(Text and item location entries)

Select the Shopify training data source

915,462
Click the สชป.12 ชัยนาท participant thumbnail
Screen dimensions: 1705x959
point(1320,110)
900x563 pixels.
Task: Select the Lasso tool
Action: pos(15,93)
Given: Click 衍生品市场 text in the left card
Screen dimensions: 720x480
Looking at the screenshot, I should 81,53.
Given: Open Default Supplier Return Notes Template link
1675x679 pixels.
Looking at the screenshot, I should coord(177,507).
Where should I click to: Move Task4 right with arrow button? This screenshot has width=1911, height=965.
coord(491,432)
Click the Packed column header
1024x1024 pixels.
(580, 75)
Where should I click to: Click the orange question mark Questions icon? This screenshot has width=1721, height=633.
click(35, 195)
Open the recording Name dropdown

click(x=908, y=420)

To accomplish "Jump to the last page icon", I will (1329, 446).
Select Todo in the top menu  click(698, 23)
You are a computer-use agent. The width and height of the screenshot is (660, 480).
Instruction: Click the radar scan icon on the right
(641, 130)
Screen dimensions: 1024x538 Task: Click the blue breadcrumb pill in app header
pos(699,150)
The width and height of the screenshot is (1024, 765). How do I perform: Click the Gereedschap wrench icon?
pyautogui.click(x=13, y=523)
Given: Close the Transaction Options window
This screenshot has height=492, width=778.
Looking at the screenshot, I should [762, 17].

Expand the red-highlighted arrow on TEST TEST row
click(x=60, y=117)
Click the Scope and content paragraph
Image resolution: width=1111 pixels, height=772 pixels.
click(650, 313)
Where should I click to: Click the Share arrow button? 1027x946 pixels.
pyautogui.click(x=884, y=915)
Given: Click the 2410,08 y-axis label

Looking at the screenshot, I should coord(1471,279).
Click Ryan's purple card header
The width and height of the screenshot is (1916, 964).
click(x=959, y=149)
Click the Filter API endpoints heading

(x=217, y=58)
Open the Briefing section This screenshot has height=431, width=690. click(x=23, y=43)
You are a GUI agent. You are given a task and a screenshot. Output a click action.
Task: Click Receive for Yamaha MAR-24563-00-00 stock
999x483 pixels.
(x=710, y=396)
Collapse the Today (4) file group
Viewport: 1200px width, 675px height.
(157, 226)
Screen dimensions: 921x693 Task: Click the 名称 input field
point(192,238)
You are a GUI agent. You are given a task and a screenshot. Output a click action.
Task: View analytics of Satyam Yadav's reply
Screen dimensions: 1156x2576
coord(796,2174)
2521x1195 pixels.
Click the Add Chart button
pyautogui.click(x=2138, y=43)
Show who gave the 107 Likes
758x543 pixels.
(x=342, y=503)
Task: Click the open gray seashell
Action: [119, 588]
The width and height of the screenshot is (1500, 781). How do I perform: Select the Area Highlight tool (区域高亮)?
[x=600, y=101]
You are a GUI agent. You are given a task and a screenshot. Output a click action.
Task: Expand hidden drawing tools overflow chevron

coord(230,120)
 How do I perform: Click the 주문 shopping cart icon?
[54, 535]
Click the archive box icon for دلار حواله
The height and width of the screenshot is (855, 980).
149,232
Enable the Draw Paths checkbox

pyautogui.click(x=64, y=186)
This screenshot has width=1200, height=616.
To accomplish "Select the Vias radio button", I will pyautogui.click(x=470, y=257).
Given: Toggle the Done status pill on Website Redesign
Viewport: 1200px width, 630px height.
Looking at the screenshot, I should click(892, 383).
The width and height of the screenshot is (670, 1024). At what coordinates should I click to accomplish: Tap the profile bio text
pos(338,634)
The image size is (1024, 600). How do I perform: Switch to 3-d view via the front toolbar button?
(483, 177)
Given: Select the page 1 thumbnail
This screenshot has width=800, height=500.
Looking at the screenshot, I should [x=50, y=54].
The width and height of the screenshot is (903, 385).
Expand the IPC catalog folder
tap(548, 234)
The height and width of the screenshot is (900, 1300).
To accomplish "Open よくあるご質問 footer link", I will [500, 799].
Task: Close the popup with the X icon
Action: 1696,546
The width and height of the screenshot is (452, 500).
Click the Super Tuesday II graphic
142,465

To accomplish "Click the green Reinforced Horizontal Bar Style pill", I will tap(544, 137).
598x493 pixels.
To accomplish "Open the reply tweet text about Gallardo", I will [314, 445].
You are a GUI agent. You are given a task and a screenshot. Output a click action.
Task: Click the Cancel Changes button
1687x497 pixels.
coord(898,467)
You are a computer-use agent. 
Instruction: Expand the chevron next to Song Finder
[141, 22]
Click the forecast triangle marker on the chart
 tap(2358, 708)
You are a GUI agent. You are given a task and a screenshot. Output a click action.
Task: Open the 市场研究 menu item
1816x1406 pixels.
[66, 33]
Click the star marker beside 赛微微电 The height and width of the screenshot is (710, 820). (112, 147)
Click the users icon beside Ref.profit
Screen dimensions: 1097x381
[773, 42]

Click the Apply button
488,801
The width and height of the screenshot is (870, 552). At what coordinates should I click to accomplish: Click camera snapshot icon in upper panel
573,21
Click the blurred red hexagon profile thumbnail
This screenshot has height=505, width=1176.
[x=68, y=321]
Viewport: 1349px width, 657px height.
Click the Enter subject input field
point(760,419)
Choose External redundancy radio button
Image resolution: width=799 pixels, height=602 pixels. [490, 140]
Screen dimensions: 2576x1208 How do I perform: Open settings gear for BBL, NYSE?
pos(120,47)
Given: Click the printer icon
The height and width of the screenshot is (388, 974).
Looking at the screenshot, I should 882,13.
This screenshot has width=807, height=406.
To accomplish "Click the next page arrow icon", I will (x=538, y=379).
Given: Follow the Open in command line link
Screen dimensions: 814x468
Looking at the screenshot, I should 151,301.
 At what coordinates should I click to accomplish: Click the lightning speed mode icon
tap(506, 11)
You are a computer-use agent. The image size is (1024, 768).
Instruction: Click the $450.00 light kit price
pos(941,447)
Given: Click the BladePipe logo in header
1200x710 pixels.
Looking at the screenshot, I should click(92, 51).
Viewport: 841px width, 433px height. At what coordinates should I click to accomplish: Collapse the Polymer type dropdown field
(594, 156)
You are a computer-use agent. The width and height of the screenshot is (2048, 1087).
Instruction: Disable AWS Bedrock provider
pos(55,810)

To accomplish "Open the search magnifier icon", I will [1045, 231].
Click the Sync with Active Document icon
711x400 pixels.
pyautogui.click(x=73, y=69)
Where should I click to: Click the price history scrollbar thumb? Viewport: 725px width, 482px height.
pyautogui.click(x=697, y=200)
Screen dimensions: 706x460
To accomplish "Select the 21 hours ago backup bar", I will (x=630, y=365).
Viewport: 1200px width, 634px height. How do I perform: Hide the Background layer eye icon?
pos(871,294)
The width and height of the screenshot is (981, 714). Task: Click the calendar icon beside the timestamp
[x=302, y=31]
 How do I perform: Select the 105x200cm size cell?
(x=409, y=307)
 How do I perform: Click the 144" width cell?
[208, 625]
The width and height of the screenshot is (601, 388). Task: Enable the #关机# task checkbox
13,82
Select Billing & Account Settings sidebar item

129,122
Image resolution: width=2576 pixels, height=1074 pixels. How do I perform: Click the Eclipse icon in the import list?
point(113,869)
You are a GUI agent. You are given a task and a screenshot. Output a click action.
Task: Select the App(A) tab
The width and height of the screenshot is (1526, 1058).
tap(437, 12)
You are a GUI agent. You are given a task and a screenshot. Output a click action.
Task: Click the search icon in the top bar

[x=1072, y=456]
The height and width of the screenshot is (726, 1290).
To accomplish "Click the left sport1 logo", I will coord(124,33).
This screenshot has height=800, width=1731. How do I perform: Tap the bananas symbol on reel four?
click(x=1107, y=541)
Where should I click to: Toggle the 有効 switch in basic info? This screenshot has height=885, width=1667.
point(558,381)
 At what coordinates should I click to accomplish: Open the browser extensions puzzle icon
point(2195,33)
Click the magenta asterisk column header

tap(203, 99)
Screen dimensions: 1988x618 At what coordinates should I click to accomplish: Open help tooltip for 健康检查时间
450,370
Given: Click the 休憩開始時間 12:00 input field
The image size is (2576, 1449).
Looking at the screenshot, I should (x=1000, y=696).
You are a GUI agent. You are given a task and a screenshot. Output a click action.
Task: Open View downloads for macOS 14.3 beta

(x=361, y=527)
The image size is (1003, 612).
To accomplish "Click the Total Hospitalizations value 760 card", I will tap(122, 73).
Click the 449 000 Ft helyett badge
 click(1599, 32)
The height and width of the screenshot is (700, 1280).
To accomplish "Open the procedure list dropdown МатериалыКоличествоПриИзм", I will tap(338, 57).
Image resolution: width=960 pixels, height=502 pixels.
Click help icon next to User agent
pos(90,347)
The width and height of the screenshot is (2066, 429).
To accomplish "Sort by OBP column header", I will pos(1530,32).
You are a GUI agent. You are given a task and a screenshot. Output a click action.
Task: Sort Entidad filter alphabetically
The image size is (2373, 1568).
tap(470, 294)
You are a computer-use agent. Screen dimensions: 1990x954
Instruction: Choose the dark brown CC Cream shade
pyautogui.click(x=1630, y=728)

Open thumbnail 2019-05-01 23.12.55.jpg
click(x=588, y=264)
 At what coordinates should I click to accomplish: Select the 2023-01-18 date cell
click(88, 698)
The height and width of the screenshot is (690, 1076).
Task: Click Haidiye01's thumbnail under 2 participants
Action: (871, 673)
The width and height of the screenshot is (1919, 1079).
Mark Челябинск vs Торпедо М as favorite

Problem description |
Copy the lines of the items above without any changes, from the line holding "Where should I click to: Click the Share" through the line holding "Open the Briefing", including both of those lines.

Written answer |
Where should I click to: Click the Share arrow button? 1027x946 pixels.
pyautogui.click(x=884, y=915)
Given: Click the 2410,08 y-axis label

Looking at the screenshot, I should coord(1471,279).
Click Ryan's purple card header
The width and height of the screenshot is (1916, 964).
click(x=959, y=149)
Click the Filter API endpoints heading

(x=217, y=58)
Open the Briefing section This screenshot has height=431, width=690. click(x=23, y=43)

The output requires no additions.